Omelia (18-05-2008)
CPM-ITALIA Centri di Preparazione al Matrimonio (coppie - famiglie)


Nel nome del Padre, del Figlio e dello Spirito Santo.
Con queste semplici parole proclamiamo in ogni momento e manifestiamo con il gesto che ogni nostra certezza religiosa trova il suo alfa e il suo omega nella triade divina Padre-Figlio-Spirito Santo.
La festa della SS. Trinità all'apparenza potrebbe sembrare un mistero che riguarda molto Dio e ben poco l'Uomo.
Al contrario. La SS. Trinità è il mistero che più essenzialmente fa parte del nostro essere e del nostro operare come cristiani, ma anche il mistero meno compreso e forse accettato dall'Uomo.
Troppo semplicistico o riduttivo pensare alla SS. Trinità come all'equazione Padre-Figlio-Spirito Santo uguale Padre-Madre-Figlio secondo la "normale" logica umana. Un mistero non si spiega con la razionalità, ma lo si accetta e lo si vive dentro.
Dal Battesimo alla Unzione degli Infermi, dalla nascita alla morte, tutta la nostra Vita, ogni nostra attività si sviluppa nella realtà quotidiana della Trinità ed è impressa dal suo sigillo salvifico.
La Trinità racchiude tutte le nostre certezze, tutte le nostre speranze: Dio Padre che vuole la nostra salvezza, Dio Figlio che la realizza, Dio Spirito Santo che la applica.
Il Padre che ci ha creati con un atto di amore continua a redimerci.
Il Figlio è venuto perché il mondo si salvi per mezzo di lui e chi crede non sia condannato.
Lo Spirito Santo che ci ha santificato nel Battesimo e continua a santificarci.
Quindi tutta la famiglia trinitaria abita in noi.
Nella Trinità sono le sorgenti del nostro amore.
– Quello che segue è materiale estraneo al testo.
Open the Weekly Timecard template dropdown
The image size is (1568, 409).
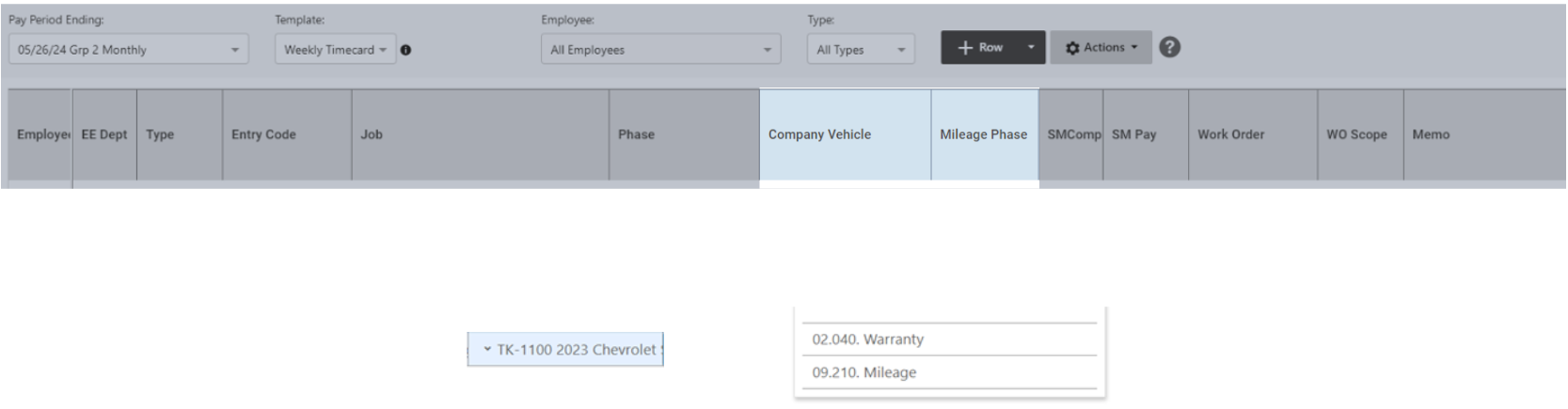[335, 50]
Fuori dall'amore divino, quello con la A maiuscola, l'amore umano, quello con la a minuscola, è destinato ad inaridirsi, a consumarsi nel quotidiano, a non essere sigillo dell'unione della coppia nell'Amore di Dio.
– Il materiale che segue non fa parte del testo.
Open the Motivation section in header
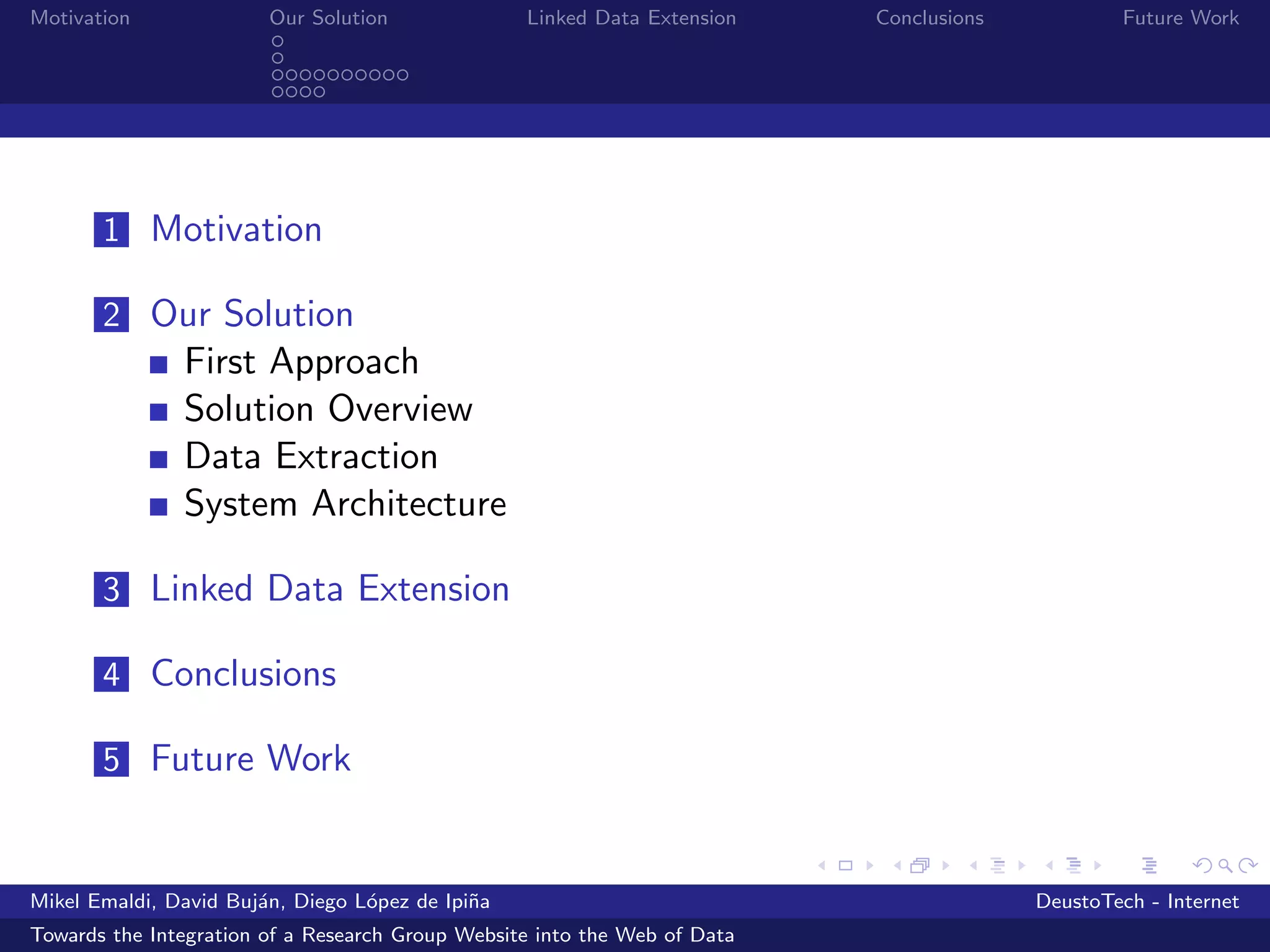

Il battesimo rituale in ogni cultura, in ogni civiltà, non può che aversi nel segno, nell'imprimatur della divinità, unica-dualica-trinica, nella quale le diversità umane trovano il loro principio efficiente ed unitario.
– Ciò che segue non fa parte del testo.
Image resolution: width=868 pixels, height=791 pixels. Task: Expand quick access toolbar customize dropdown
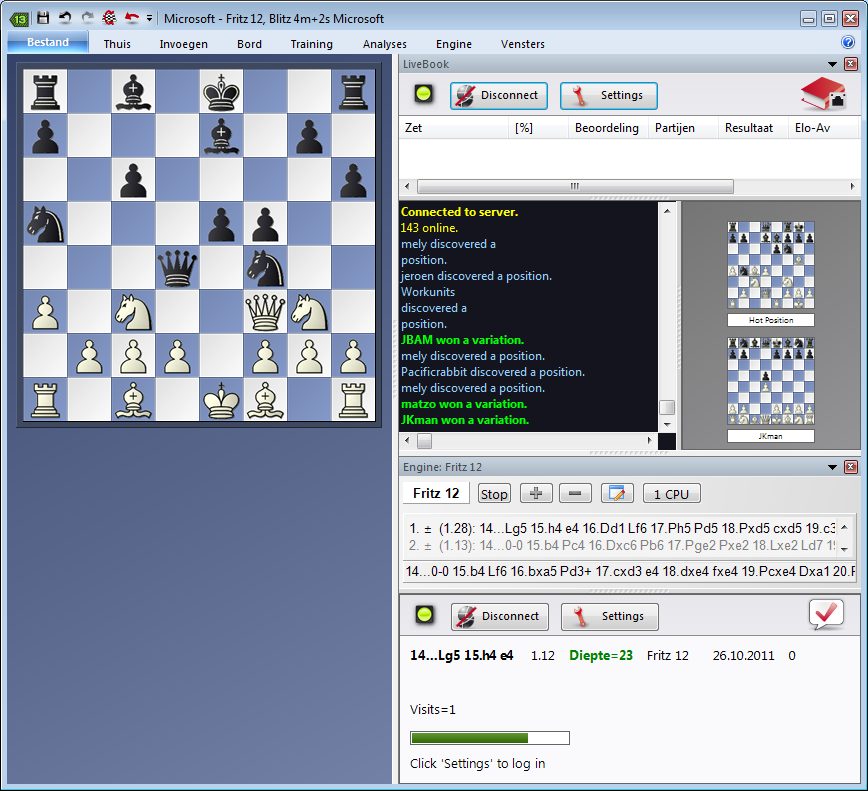(x=150, y=18)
La festa liturgica della SS. Trinità si estende, si allarga e diventa festa delle civiltà, delle culture, delle razze, dei popoli nel segno di una Fraternità e Paternità che li unisce ad immagine e somiglianza di Dio nella Famiglia divina.
E la famiglia umana è l'imperfetta immagine della famiglia divina, ma anche il crogiolo ove l'unione della Trinità si manifesta e può manifestare tutta la sua potenza creatrice, generatrice, consolatrice.

La riflessione che come Famiglia dobbiamo elaborare è come calare la SS. Trinità concretamente nel quotidiano per non rilegare questo grande mistero rivelato a una semplice manifestazione liturgica esterna, in tutti i sensi.
Il primo gesto, semplice, concreto e unitario, è il segno della croce con cui nel nome del Padre, del Figlio e dello Spirito Santo costruiamo giorno per giorno il progetto salvifico della Trinità.


Domanda: nella mia Famiglia, nel mio essere Coppia, come la vivo, la testimonio il mistero della Trinità al di là del gesto formale del segno della Croce?